Five tips for investing in recession

The advent of a recession doesn’t necessarily mean falling share prices. The market is always looking forward and anticipating what comes next. No-one is pencilling a big rebound in the UK economy this year, or next for that matter, but the low levels of growth expected are not exactly new conditions for British businesses, and are reflected in low valuations. It’s also important to recognise that many of the companies in the UK stock market derive lots of revenues from overseas, and so aren’t solely reliant on the UK economy.

We aren’t alone in feeling the chill of an economic slowdown. In 2024, the IMF expects the UK economy to grow by 0.6%, just behind Italy’s expected growth rate of 0.7% but ahead of Germany’s 0.5%. Politicians will no doubt get the blame for the weak UK economy, and when both major parties are making economic promises to deliver outcomes over which they can exert little control, that is entirely legitimate. But the reality is that today’s economic slump is a result of the energy price shock following Russia’s invasion of Ukraine, and the rise in interest rates necessary to tame the subsequent inflationary pressures.

Time should be a healer as economies gradually adjust to the new reality, and monetary conditions start to loosen again. In the meantime though, there are concrete steps investors can take to mitigate risks and maximise returns in the face of recessionary conditions.

1. Spread those eggs

Having a balanced and diversified portfolio is always important but takes on even greater significance when times are tough. Economic hardship puts pressure on businesses all across the market spectrum and you never know precisely where the cracks are going to appear, so you shouldn’t have too much in any one stock, fund, industry or region.

You should also keep your portfolio manageable in terms of the number of funds and stocks you hold, so you can give each one the appropriate attention. Otherwise you won’t have time to fully digest news like profit warnings or assess manager performance.

2. Be vigilant but not a vigilante

You should regularly review your portfolio, but don’t let this lead to over-trading. When markets are volatile and losses are mounting, you might be drawn into doing something just to try and exert some sort of control. It’s incredibly tempting to dispense with investments that have fallen in value. But you should resist that temptation and only make changes based on reasoned considerations rather than on a gut reaction. By constantly tinkering you’re likely to end up making mistakes, and racking up trading costs too.

3. Boost returns by saving tax

The UK tax burden is on course to hit its highest level since the end of the Second World War, in large part a result of frozen allowances, with capital gains and dividend allowances being cut too. When growth is thin on the ground, you should also ensure that you bank the easy wins.

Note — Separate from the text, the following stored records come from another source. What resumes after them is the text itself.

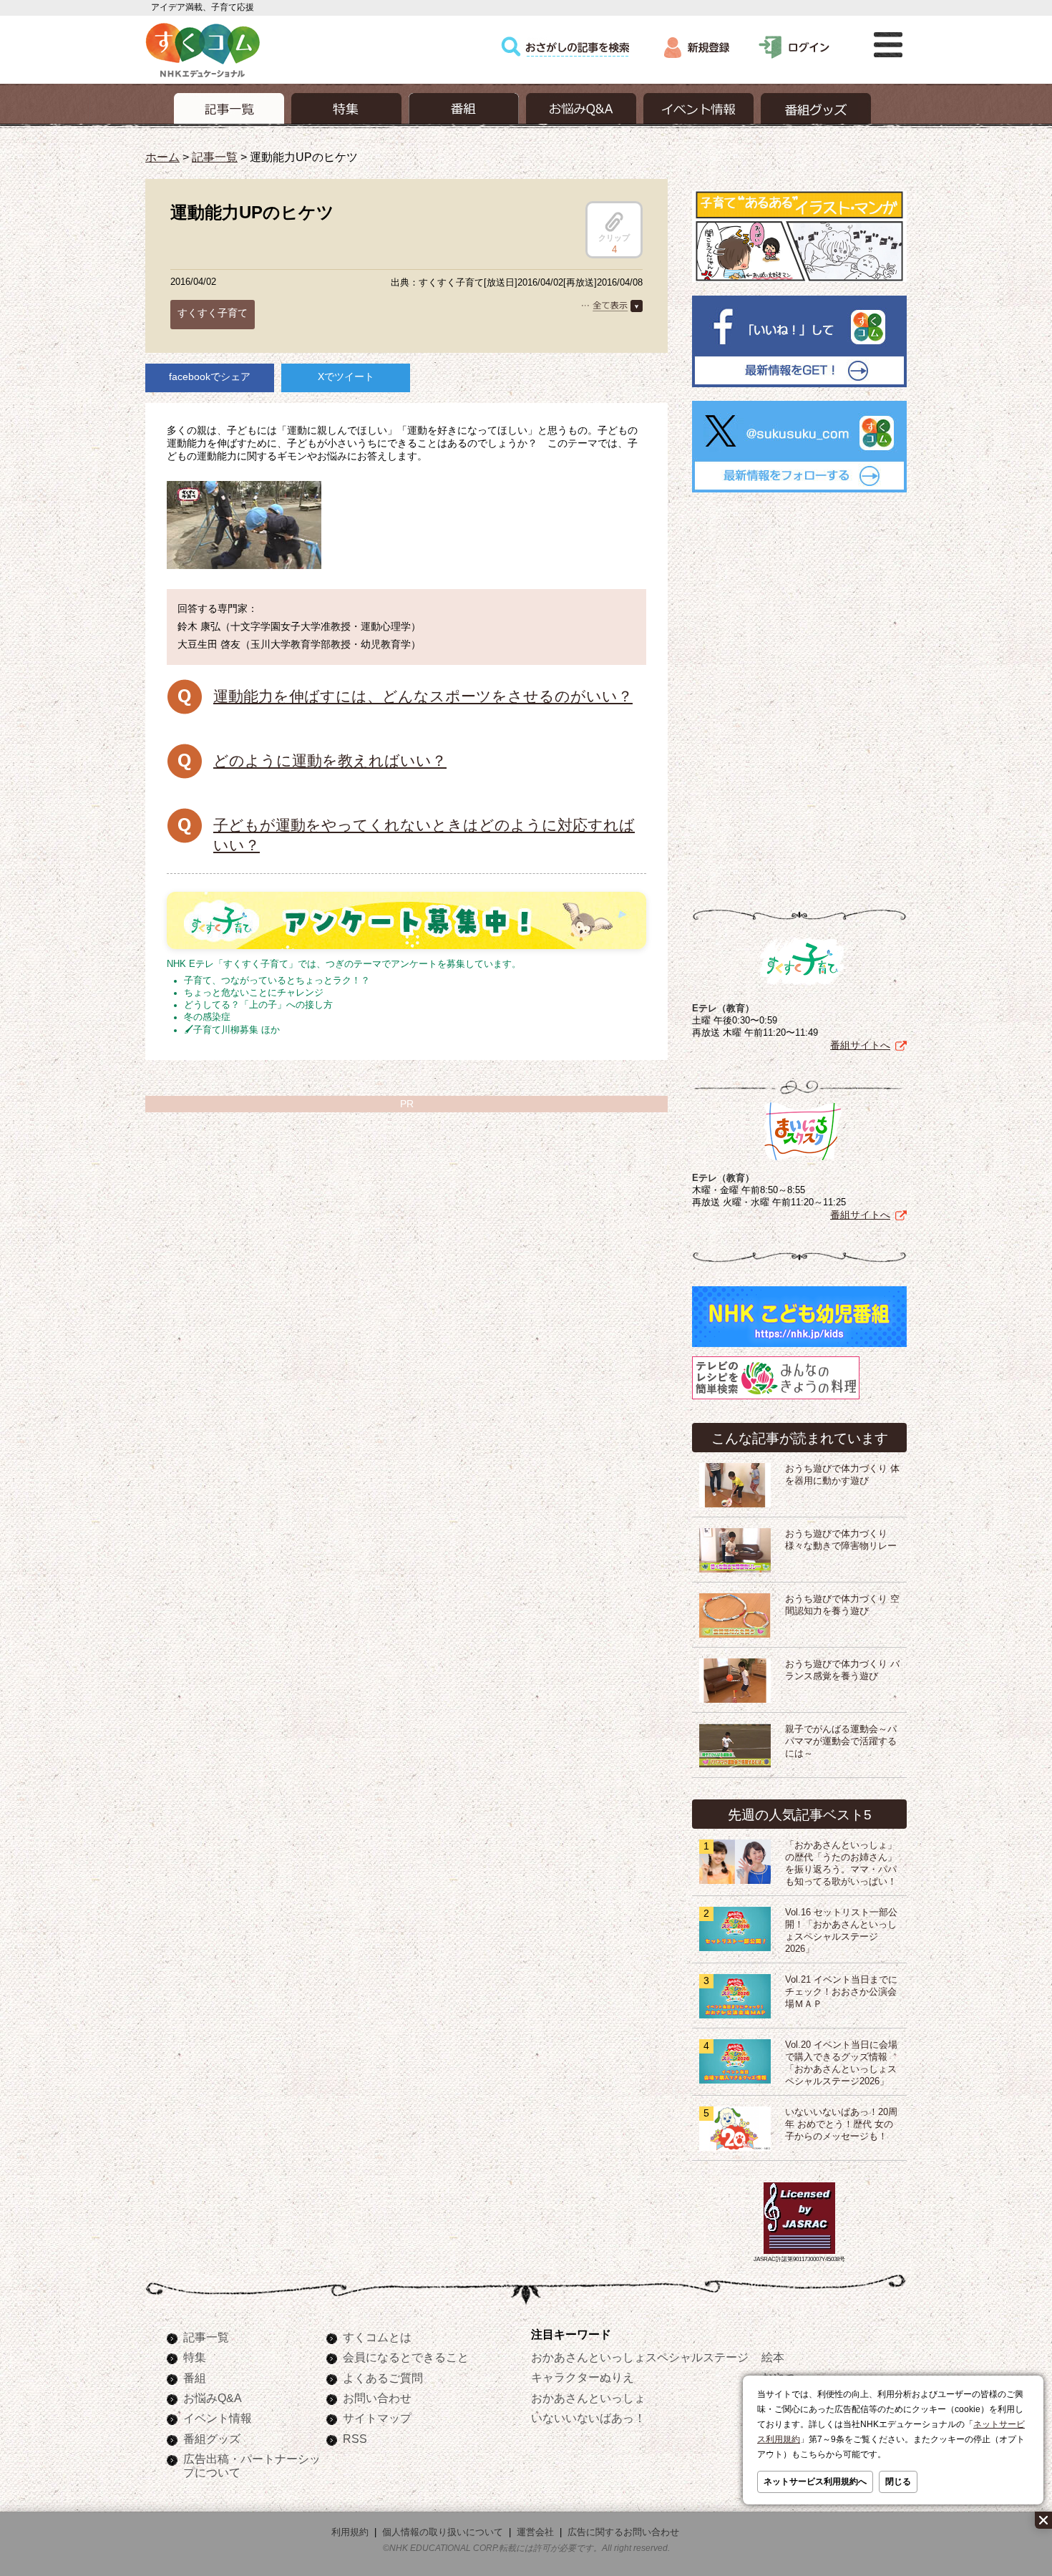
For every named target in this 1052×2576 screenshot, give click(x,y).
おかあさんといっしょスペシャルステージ (640, 2357)
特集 (194, 2357)
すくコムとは (377, 2336)
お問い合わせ (377, 2397)
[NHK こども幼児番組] (799, 1347)
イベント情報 (217, 2417)
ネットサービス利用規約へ (815, 2482)
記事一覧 (215, 156)
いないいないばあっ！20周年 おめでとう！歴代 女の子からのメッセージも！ (841, 2124)
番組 (194, 2377)
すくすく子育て (212, 313)
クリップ (614, 237)
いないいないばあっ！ (588, 2417)
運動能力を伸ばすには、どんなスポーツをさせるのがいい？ (423, 696)
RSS (355, 2438)
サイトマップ (377, 2417)
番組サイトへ (860, 1045)
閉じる (898, 2482)
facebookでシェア (209, 376)
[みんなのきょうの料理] (775, 1399)
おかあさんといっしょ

That means making sure your portfolio is invested as tax efficiently as possible using SIPPs and ISAs, and ensuring that you’re keeping charges under wraps too. The annual benefits that are yielded by these simple steps might seem small, but they will compound your returns year in year out, and lead to a bigger nest egg when you come to draw on it.

4. Don’t ignore dividends

Investors should also pay due attention to dividends. When growth is thin on the ground, dividends can keep your investment scoreboard ticking over. Poor economic conditions aren’t great for profits and hence dividends, but many UK companies have international income streams and are still making profits from UK operations despite weak economic growth.

The FTSE 100 is forecast to yield 4.2% this year according to the latest AJ Bell Dividend Dashboard, and dividend cover sits at over two times earnings. That means company profits are more than double the amount of dividends being distributed, giving companies a large buffer before they need to start thinking about cutting back again. Investors can also find some solace in investment trusts, which can hold back dividends in good years to pay out in tougher times, with some having paid a rising income to shareholders for decades.

5. Drip feed your money into the market

It’s extremely important to recognise that an expectation of future economic conditions is already baked into share prices to some degree. The market is always looking ahead and though it might sound jarring, now is probably a good time for investors to be considering when there might be some improvement in economic climes, rather than fretting about the current malaise. That doesn’t mean betting the whole farm on a swashbuckling recovery, but it might be a good time to start thinking about drip feeding money into the market.

A regular investment plan can smooth the ups and downs of the stock market, because if share prices fall, you buy in at a lower level. Recessions are part and parcel of the normal economic cycle and if you’re investing for the long term, you have to expect to encounter them. While this can be painful for your portfolio, the upswing in share prices when recovery comes knocking can be swift and powerful, and if you’re not invested when this happens you could be taking the rough without the smooth.

Disclaimer: These articles are for information purposes only and are not a personal recommendation or advice.